A diferencia de las dos veces que los otomanos pusieron sitio a Viena (1529 y 1683), la capital del Sacro Imperio Romano, el enemigo reside intramuros de las sociedades abiertas que respetan el pluralismo político y religioso, la igualdad sexual, la separación Estado-Iglesia y la libertad de expresión frente a quienes auspician el retorno a la Edad Media, cuya tiniebla despejó Occidente merced al Renacimiento y la Ilustración. No es un choque de civilizaciones, sino una colisión entre la civilización y la brutalidad que puede inclinarse del lado de la sinrazón por la abdicación de gobernantes y gobernados. Con su optimismo antropológico y buenismo irreflexivo, confían en apaciguar a quienes no fingen ni quieren su afán devastador.
Como ninguna civilización es conquistada hasta que no se autodestruye, pasma como Occidente se repudia a sí misma con un odio patológico que mereció la perplejidad de Benedicto XVI. Por encima de la sana autocrítica, Europa sólo se fija en lo ignominioso de su historia, al igual que España asume la «leyenda negra» que acarrea todo imperio y se deja vilipendiar por esa ola de necedad neoindigenista que rebrota en Hispanoamérica a redoble de tambor de los aniversarios de independencia. Occidente se niega y atiza a narradores que novelan lo que no quieren vivir o a quienes tienen clara la batalla por la libertad para no perderla. Como hoy Afganistán y ayer en Constantinopla entre la incredulidad del monje que, según la leyenda, se negó a admitir la noticia, salvo que los peces que freía revivieran y saltaran del fuego al pozo cercano, como comprobó entelerido.
No acaeció con los españoles que, al sobrevenir el primer asedio de Viena por Solimán el Magnífico coaligado con Francia, acudieron con diligencia «sin ser llamados, ni compelidos de nadie» para atajar aquel riesgo para la Ciudad del Danubio y para toda Europa. Fray Prudencio de Sandoval, en la Vida del Emperador Carlos V, refiere como, «con ser España una provincia tan apartada de Austria», los españoles «se pusieron en orden, vendiendo y empeñando sus haciendas, y echándolas en armas y caballos, dejando la dulce patria, mujeres e hijos, y unos por Francia, otros por mar, caminaron a largas jornadas por hallarse en la batalla que el Emperador pensaba dar al Turco». Esta cita no sólo será tildada de extemporánea, sino merecedora de censura en consonancia con los talibán que queman libros y echan abajo esculturas a medida que sus hordas avanzan como los hunos de Atila.

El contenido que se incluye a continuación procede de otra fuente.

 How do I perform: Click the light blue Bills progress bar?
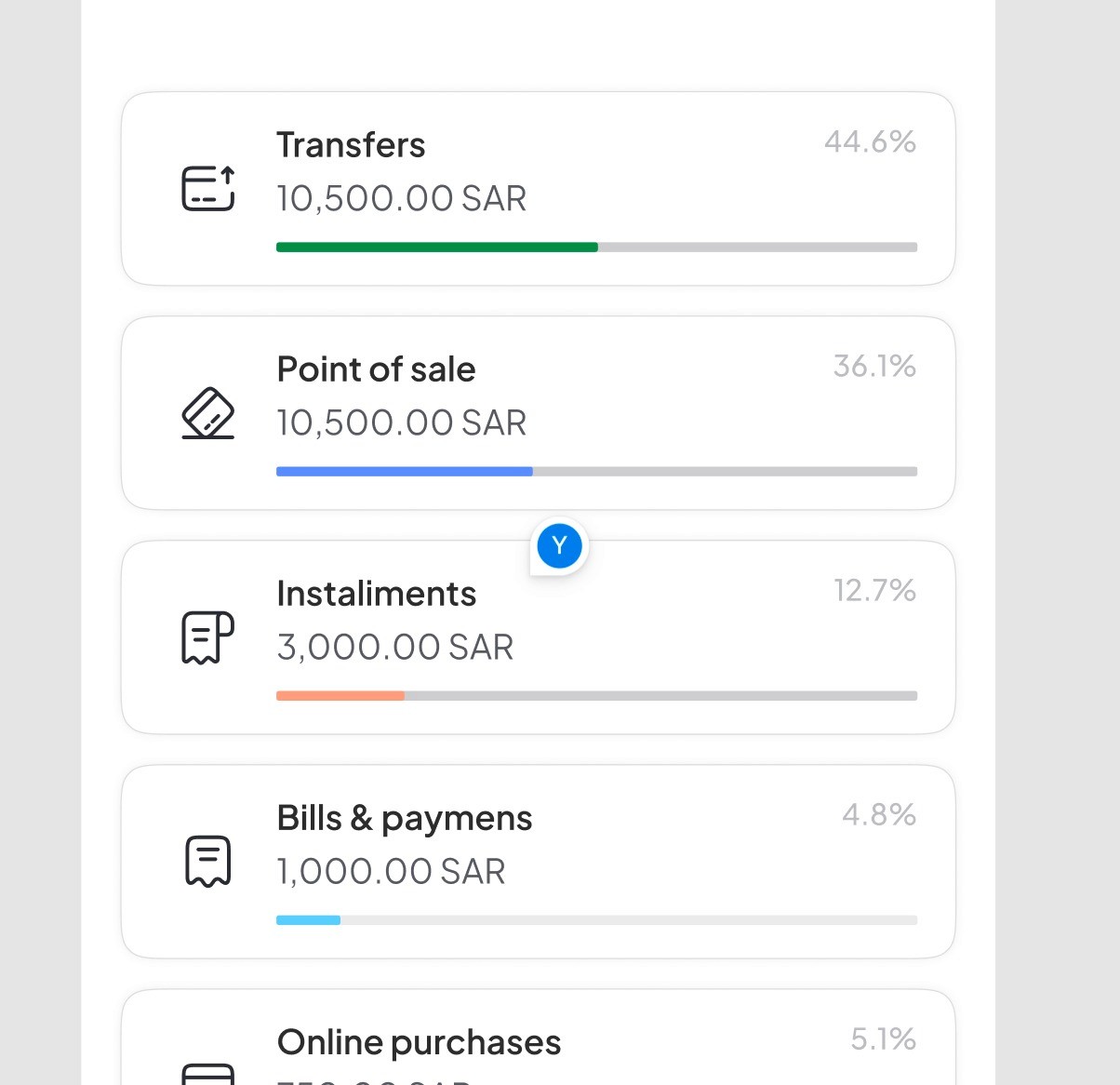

Ante ese reto, las sociedades abiertas adoptan una actitud contemplativa que confunde tolerancia con indiferencia o relativismo, cuando la tolerancia exige tener creencias y fortificar la libertad, amén de reciprocidad. No obstante, hay gente tan civilizada que, con un optimismo antropológico y un buenismo irreflexivo, juzga llegar a acuerdos claudicantes con quienes no disfrazan sus afanes de devastar sociedades abiertas que se suicidan financiando a manos llenas sus organizaciones-tapadera, como España hace con quienes quieren desmembrarla. Con unos y con otros, Sánchez saca pecho. Gran temeridad la suya perdiendo a tantos para sostenerse él mismo.
Francisco Rosell, director de El Mundo.